According to the latest figures from the International Centre for the Study of Radicalization and Political Violence, published in 2015, some 500 Uzbeks are fighting with Sunni militant organizations in Iraq and Syria.

The country, situated north of Afghanistan and with a population of about 32 million, has long grappled with threats posed by domestic terror groups, like the Islamic Movement of Uzbekistan. The group was created in 1988 to establish an Islamist state. It sought to overthrow longtime authoritarian leader Islam Karimov and his anti-Islamist policies, but has repositioned itself as an ally of al-Qaeda and the Taliban and publicly pledged allegiance to ISIS in 2015. The U.S. designated the IMU as a foreign terrorist organization in 2000.

Uzbek President Shavkat Mirziyoyev, who came to power following Karimov’s death in 2016, responded to Tuesday’s attack by extending his condolences in a letter to Trump, and offered “to use all the forces and means to assist in the investigation of this terrorist act.” His election marked Uzbekistan’s first major political transition since it gained independence in 1991.

Under Karimov, Uzbek authorities detained thousands of political prisoners, regularly tortured inmates, violently repressed dissent and waged other forms of abuse against citizens, including children, according to Human Rights Watch.
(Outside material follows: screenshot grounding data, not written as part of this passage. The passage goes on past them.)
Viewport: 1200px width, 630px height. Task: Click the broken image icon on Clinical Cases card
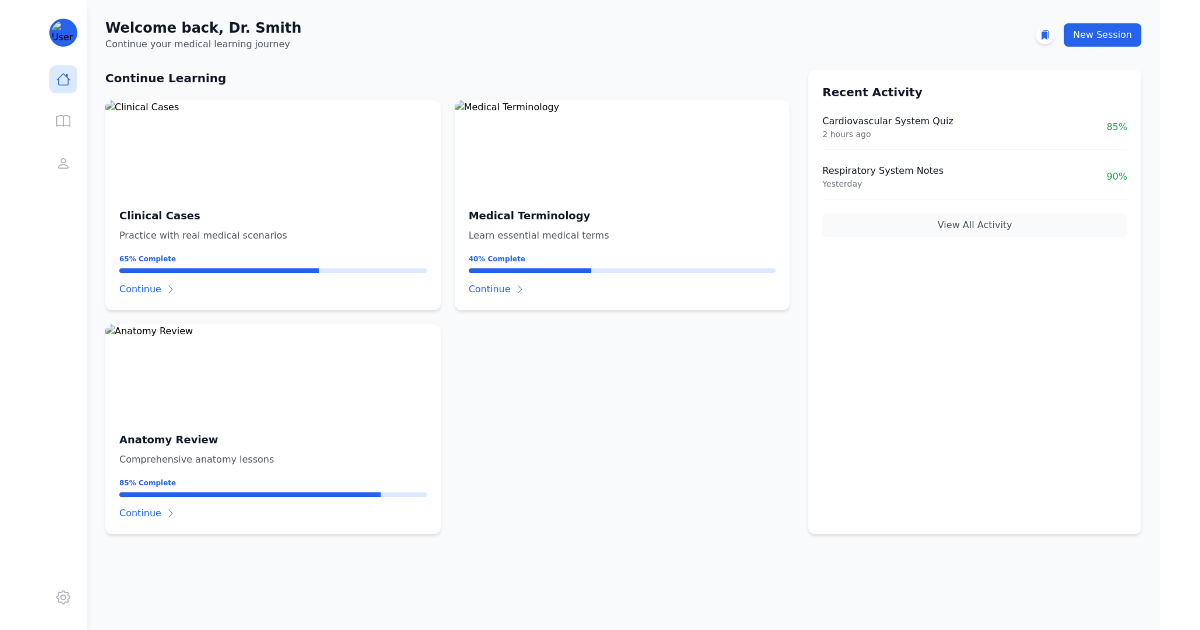[110, 106]
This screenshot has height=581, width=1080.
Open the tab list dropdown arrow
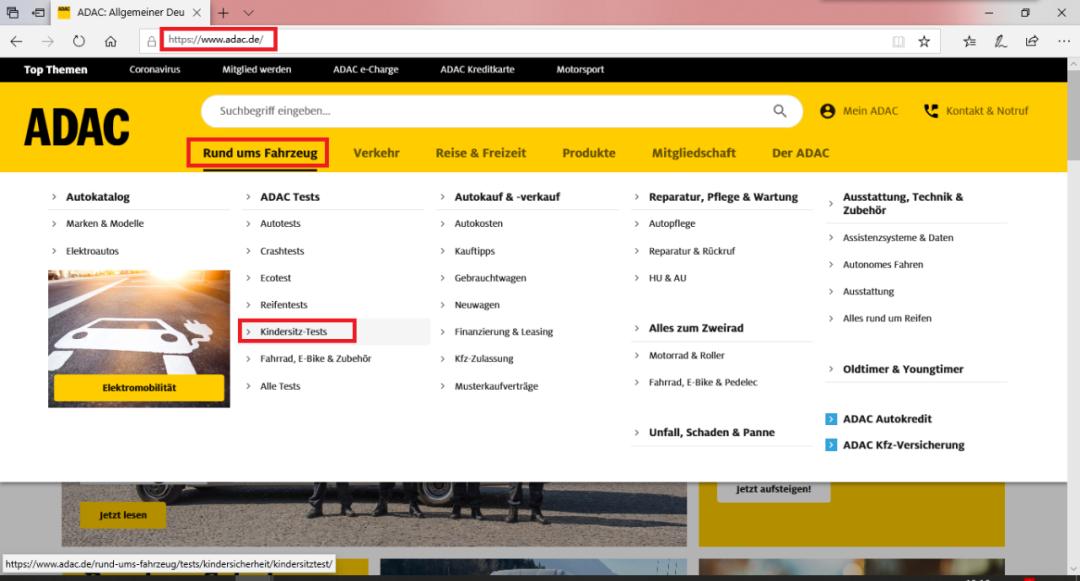point(249,13)
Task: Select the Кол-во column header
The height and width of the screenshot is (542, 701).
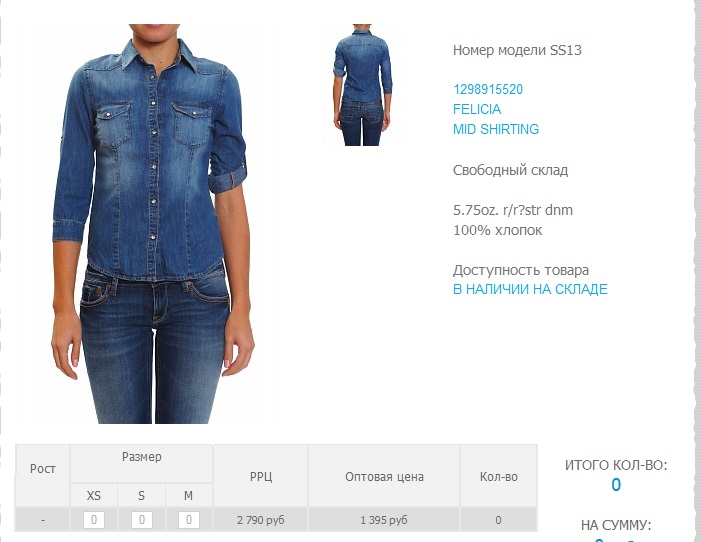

Mirziyoyev “has taken some positive steps to improve the human rights situation” in Uzbekistan, according to a recent report by the human rights group, such releasing political prisoners, easing certain restrictions on free expression and increasing government accountability. But the government “should now transform [those steps] into institutional change and sustainable improvements,” the report said.

Mirziyoyev’s government remains concerned about the infiltration of violent extremists from neighboring nations including Tajikistan and Turkmenistan, and has focused on improving cross-border relations with these countries, according to the U.S. Department of State. However, Uzbek authorities restrict information on internal matters, the department said, which makes it difficult to understand the extent of the country’s terrorist threat and the effectiveness of its counterterrorism efforts.